Saved data entries:
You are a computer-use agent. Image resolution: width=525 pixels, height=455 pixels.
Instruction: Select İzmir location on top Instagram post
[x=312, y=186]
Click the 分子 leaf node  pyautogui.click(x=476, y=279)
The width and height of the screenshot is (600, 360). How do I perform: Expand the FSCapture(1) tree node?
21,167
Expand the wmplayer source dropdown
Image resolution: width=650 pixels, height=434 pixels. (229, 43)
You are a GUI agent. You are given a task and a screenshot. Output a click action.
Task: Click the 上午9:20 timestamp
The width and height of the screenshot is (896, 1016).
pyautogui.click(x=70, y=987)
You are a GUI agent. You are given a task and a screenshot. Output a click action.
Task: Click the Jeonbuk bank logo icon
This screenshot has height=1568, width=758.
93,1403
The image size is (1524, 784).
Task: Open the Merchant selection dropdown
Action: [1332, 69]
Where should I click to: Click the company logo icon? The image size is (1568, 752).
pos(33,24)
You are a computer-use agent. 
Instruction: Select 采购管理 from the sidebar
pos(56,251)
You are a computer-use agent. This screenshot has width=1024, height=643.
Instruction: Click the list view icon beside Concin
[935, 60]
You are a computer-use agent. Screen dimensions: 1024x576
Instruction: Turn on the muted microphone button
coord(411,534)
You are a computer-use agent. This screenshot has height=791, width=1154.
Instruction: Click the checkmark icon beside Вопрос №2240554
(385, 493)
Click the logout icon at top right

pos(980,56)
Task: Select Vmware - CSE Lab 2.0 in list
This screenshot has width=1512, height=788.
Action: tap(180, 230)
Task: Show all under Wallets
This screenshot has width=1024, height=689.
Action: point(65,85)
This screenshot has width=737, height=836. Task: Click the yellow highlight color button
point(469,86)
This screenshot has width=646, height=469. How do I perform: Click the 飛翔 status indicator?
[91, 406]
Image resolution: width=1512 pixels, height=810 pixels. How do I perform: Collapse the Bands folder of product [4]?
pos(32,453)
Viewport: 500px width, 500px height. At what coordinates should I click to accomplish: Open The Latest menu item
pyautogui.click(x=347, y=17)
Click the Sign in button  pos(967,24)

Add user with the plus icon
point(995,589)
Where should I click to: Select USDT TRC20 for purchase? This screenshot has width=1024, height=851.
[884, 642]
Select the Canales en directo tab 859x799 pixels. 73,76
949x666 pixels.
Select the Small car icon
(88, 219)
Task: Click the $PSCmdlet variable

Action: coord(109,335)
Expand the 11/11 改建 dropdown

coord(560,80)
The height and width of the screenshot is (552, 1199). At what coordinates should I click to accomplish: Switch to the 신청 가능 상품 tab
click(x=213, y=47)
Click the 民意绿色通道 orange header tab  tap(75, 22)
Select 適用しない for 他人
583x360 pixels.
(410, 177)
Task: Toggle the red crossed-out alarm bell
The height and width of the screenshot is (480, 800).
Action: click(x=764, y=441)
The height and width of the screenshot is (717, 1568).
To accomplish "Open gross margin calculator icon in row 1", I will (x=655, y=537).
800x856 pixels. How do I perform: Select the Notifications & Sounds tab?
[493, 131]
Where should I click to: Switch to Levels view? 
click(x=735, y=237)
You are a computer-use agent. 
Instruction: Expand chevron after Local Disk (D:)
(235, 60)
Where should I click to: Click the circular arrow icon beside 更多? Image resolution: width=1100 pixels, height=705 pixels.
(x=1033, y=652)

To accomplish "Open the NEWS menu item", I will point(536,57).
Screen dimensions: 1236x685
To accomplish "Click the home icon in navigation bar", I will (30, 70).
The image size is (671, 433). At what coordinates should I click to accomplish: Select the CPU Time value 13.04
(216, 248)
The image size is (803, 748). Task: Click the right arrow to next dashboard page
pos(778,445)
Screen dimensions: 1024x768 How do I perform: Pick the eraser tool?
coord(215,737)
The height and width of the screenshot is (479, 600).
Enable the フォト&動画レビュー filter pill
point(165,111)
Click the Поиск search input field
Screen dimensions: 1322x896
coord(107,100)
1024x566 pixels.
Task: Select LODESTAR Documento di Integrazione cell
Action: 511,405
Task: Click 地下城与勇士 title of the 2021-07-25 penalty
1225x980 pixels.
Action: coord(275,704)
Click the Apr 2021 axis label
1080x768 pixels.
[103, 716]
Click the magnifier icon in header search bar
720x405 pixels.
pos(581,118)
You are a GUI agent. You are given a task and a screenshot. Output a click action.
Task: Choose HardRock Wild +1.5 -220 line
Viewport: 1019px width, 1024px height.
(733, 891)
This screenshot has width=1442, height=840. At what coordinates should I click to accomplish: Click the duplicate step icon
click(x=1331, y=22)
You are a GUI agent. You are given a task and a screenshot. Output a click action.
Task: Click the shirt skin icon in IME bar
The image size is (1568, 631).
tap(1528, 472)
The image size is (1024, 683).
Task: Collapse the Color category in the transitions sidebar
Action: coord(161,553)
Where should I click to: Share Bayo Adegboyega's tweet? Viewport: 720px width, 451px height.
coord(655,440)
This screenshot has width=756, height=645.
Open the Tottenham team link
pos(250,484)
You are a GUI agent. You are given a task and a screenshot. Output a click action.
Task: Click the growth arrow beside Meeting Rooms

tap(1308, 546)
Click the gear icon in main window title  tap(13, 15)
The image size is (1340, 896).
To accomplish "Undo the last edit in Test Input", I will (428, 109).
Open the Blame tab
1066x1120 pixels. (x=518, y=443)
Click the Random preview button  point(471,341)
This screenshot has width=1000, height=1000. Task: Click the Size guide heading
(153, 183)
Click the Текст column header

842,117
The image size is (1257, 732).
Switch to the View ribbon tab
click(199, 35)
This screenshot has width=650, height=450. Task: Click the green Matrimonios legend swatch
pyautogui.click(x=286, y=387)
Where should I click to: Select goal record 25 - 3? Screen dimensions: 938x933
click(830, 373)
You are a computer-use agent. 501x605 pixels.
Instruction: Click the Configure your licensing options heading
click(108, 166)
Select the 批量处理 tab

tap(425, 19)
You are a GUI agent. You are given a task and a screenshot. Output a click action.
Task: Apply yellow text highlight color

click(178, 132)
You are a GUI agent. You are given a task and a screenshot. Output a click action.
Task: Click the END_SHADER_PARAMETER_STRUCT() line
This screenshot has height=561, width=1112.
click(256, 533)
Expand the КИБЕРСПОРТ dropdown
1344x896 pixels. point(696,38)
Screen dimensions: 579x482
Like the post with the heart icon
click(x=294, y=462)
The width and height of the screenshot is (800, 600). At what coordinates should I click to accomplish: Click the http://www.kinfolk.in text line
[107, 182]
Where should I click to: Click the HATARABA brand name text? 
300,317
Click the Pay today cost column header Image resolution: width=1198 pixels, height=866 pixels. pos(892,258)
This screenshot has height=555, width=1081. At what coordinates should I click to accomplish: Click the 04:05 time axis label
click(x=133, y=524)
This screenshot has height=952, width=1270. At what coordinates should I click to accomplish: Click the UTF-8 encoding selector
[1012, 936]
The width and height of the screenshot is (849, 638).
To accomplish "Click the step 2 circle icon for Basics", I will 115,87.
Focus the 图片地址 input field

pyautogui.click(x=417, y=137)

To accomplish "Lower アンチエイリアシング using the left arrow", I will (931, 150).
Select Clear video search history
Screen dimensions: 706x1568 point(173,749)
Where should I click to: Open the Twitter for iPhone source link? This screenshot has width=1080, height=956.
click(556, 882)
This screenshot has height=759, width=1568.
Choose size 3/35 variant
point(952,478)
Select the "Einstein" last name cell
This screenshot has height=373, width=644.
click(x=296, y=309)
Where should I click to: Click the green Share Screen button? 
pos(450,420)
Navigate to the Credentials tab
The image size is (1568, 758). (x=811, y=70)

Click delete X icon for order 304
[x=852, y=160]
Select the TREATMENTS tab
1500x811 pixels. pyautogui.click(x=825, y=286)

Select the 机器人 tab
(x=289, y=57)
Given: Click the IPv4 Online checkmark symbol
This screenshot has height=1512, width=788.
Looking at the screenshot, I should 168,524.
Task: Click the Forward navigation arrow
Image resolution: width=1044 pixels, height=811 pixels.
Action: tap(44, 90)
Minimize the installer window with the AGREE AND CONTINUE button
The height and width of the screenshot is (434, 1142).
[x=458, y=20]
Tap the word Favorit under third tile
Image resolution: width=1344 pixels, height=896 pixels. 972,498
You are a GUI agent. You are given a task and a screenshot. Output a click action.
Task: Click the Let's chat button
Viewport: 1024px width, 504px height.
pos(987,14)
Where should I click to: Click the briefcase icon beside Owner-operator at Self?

* [WORK INSTRUCTIONS] Repeat word for word every line from the start of the entries to the line holding "Task: Click the Jeonbuk bank logo icon", inclusive, and nothing else.

* [ANSWER]
You are a computer-use agent. Image resolution: width=525 pixels, height=455 pixels.
Instruction: Select İzmir location on top Instagram post
[x=312, y=186]
Click the 分子 leaf node  pyautogui.click(x=476, y=279)
The width and height of the screenshot is (600, 360). How do I perform: Expand the FSCapture(1) tree node?
21,167
Expand the wmplayer source dropdown
Image resolution: width=650 pixels, height=434 pixels. (229, 43)
You are a GUI agent. You are given a task and a screenshot. Output a click action.
Task: Click the 上午9:20 timestamp
The width and height of the screenshot is (896, 1016).
pyautogui.click(x=70, y=987)
You are a GUI agent. You are given a task and a screenshot. Output a click action.
Task: Click the Jeonbuk bank logo icon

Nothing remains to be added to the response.